Starting at the line below holding "Click the alarm icon on Système incendie card" and stopping at the line holding "You are a computer-use agent. The image size is (2312, 1499).", print every line exactly, both ends included, and leave the rest out.
───── Records to use ─────
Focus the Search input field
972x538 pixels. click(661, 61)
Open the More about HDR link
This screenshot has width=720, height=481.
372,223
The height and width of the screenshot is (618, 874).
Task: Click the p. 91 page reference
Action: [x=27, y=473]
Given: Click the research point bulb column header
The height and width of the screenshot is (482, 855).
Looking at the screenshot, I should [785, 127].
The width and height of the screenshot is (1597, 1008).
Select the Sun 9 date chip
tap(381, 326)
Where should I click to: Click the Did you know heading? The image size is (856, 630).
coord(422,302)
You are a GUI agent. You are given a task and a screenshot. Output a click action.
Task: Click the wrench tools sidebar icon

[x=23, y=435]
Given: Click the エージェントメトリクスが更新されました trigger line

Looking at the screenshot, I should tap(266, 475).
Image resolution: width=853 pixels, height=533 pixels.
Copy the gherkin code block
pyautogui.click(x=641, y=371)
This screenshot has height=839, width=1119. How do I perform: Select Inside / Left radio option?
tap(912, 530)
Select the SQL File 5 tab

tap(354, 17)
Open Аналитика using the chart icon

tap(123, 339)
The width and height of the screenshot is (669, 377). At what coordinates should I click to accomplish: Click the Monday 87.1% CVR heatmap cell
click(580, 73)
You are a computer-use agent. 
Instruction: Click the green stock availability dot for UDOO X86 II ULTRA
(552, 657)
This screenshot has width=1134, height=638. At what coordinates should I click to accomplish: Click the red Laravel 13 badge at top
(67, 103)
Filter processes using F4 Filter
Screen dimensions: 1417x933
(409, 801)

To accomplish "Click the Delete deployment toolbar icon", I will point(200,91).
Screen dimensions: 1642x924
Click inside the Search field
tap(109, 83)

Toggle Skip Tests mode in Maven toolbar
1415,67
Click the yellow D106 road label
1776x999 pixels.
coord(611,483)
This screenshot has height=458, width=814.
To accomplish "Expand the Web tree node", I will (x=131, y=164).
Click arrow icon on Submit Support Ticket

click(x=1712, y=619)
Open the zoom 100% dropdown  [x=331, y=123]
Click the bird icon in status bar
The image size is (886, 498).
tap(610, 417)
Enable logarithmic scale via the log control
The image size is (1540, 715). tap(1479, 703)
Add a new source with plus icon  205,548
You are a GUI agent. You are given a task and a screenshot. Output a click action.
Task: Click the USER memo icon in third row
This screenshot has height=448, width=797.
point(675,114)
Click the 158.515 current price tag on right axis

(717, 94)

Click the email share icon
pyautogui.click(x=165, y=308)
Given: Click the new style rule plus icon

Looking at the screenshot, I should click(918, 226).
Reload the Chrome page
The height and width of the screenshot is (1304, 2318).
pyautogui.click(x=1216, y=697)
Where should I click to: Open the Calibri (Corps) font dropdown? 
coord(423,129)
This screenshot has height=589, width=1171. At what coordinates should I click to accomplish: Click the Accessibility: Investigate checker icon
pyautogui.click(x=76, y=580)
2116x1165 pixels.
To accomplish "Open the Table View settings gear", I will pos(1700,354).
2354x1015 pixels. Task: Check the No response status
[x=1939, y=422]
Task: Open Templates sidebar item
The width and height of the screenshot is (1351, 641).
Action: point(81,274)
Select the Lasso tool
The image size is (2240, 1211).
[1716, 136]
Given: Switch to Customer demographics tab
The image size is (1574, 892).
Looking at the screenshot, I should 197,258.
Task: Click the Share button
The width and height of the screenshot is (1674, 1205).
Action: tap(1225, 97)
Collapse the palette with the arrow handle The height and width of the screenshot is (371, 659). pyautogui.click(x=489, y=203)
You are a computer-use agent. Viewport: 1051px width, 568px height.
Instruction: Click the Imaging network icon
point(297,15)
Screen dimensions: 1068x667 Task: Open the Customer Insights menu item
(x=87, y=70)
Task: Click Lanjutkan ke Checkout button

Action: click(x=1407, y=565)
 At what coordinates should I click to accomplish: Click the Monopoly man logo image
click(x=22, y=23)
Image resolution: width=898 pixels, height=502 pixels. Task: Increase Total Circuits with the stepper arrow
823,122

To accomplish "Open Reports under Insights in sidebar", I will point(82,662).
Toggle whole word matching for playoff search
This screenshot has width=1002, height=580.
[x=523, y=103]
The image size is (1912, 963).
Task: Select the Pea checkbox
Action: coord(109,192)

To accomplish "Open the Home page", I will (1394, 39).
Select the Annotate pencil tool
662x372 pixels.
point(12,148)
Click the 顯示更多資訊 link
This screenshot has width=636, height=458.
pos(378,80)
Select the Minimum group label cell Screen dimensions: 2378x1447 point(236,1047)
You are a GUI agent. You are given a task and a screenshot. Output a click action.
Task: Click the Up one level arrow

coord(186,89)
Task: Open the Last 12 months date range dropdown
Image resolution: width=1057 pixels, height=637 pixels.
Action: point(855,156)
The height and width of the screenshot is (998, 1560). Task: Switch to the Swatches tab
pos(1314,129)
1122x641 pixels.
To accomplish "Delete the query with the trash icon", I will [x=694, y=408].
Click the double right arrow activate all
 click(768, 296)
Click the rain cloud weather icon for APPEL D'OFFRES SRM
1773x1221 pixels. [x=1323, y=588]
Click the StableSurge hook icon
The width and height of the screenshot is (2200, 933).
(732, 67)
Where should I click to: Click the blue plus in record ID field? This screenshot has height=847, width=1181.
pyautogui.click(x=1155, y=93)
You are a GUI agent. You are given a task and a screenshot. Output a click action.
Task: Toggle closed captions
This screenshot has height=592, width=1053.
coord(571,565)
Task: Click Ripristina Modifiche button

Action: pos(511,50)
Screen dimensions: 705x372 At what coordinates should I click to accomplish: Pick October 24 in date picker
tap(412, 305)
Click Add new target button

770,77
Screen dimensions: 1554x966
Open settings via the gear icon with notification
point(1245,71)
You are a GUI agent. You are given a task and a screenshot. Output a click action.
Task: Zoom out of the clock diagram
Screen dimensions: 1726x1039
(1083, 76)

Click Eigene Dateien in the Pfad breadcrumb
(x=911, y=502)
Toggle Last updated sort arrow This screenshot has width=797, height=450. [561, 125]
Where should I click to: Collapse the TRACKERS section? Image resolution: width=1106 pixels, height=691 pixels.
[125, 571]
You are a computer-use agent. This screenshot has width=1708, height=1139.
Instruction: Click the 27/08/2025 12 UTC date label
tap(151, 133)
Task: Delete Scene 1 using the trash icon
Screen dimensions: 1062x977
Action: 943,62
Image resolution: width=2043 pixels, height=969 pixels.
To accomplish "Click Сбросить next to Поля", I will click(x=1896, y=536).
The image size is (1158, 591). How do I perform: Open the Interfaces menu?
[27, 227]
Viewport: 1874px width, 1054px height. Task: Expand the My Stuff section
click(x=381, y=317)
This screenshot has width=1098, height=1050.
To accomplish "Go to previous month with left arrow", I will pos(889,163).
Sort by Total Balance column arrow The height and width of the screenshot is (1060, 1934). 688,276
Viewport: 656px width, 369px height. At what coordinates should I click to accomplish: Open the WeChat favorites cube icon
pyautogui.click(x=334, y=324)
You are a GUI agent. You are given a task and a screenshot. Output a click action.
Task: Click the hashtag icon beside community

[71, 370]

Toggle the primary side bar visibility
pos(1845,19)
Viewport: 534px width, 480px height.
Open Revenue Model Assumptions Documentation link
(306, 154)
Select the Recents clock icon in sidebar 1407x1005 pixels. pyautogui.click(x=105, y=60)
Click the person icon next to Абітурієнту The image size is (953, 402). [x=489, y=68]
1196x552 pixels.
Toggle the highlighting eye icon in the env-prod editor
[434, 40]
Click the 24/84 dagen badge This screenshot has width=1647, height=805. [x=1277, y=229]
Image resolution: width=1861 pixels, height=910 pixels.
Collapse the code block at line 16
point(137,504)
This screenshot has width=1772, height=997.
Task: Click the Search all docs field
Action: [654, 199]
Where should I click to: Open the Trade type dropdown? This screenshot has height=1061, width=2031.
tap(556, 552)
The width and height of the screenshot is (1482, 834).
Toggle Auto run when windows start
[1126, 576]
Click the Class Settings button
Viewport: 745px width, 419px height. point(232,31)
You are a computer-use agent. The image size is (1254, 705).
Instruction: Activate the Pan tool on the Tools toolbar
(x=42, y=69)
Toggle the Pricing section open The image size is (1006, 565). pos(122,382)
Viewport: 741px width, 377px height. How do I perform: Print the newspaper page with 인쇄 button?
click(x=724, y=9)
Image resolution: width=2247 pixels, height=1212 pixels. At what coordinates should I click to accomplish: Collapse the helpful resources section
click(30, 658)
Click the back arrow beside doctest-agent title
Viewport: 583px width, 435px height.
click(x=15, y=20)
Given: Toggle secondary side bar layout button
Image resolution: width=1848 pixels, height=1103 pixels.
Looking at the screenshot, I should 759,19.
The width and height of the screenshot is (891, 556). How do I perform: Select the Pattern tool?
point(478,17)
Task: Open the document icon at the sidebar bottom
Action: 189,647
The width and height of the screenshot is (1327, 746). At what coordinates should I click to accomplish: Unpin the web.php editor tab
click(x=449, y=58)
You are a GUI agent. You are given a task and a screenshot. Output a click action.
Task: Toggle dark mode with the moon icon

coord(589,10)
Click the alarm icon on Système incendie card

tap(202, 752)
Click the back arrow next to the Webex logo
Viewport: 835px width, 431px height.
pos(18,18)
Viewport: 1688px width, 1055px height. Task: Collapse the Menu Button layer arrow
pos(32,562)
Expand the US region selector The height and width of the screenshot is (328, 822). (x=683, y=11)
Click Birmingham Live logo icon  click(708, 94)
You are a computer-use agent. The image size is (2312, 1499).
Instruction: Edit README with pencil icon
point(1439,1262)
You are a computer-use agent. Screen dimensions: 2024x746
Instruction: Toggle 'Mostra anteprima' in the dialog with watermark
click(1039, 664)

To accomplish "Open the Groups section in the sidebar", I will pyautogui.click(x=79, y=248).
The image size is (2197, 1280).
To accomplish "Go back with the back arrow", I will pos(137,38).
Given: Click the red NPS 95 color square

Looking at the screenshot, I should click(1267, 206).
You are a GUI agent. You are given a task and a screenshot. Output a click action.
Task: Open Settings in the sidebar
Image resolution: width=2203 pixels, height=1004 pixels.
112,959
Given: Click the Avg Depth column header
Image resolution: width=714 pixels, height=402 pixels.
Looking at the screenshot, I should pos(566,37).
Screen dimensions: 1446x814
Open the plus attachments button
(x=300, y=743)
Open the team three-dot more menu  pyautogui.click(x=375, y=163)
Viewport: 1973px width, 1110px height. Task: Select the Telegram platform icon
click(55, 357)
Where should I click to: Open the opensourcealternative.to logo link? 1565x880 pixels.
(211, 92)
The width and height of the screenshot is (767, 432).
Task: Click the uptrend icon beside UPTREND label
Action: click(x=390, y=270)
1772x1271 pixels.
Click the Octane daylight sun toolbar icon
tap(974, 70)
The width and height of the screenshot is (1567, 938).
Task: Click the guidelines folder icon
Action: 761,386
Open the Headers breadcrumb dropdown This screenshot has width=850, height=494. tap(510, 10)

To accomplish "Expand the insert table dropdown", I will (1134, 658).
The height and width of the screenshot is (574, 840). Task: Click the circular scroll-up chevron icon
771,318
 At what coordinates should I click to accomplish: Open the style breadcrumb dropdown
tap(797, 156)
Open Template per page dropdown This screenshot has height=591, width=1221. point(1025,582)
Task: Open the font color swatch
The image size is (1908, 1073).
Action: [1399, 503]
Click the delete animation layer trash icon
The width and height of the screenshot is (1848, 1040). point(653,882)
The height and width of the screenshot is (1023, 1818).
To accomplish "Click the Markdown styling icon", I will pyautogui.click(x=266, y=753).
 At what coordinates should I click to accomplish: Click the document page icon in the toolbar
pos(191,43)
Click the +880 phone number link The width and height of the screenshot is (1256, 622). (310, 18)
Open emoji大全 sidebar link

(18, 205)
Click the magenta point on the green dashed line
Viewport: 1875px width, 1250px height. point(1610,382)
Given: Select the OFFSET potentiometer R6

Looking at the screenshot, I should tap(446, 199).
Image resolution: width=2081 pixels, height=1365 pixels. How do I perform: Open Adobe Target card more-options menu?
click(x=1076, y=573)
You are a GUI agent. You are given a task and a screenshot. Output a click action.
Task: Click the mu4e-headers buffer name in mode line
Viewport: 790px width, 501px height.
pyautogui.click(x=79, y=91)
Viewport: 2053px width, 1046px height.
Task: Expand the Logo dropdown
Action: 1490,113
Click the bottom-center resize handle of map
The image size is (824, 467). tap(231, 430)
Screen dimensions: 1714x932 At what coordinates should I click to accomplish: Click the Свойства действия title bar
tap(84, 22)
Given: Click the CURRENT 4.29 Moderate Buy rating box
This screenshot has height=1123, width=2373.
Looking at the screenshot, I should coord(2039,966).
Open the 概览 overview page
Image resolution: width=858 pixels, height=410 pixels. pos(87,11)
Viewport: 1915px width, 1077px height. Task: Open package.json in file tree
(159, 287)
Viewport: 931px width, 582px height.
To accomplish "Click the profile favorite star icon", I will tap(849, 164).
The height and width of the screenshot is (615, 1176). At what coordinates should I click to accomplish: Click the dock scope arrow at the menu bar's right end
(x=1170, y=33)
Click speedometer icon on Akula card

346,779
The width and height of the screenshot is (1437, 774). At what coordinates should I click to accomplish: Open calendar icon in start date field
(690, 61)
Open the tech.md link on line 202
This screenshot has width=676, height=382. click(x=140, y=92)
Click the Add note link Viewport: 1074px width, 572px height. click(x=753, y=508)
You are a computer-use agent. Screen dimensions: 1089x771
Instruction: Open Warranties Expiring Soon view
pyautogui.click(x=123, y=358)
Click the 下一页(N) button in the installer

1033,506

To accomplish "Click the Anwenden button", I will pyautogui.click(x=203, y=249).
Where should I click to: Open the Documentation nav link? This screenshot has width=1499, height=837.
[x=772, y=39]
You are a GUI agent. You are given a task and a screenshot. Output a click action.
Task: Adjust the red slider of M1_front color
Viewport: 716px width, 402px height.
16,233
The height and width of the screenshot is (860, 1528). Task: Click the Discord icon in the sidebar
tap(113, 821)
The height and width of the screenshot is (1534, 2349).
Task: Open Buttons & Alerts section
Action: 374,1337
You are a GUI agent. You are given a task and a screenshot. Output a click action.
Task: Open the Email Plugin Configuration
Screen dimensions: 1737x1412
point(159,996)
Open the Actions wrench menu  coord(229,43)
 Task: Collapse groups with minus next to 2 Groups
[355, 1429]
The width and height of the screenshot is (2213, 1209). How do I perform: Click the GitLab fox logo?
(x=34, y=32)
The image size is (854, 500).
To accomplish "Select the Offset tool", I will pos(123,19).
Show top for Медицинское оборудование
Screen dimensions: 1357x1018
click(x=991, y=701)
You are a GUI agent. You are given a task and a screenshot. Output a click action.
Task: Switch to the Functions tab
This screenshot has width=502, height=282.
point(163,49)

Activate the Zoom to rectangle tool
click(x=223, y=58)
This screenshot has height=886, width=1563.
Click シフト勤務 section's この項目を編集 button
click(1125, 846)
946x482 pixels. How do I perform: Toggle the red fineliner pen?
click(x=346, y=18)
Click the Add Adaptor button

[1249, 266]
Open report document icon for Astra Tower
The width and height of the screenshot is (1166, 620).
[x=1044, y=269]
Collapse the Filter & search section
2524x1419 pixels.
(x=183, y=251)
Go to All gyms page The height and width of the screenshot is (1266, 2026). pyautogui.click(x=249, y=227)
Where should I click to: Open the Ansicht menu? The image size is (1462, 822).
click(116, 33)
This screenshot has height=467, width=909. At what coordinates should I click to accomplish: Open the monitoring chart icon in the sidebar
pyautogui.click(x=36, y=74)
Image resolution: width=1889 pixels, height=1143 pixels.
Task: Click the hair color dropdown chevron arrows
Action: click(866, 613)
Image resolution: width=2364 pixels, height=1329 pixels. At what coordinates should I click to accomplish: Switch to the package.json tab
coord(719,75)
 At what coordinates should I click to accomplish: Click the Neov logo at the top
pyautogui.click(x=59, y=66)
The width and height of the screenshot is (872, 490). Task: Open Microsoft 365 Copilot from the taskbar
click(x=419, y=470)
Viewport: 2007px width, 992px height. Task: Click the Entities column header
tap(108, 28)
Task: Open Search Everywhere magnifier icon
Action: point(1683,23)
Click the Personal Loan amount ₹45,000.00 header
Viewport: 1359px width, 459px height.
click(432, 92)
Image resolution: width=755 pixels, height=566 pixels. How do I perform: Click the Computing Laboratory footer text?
─────
Task output:
Click the alarm icon on Système incendie card

tap(202, 752)
Click the back arrow next to the Webex logo
Viewport: 835px width, 431px height.
pos(18,18)
Viewport: 1688px width, 1055px height. Task: Collapse the Menu Button layer arrow
pos(32,562)
Expand the US region selector The height and width of the screenshot is (328, 822). (x=683, y=11)
Click Birmingham Live logo icon  click(708, 94)
You are a computer-use agent. The image size is (2312, 1499).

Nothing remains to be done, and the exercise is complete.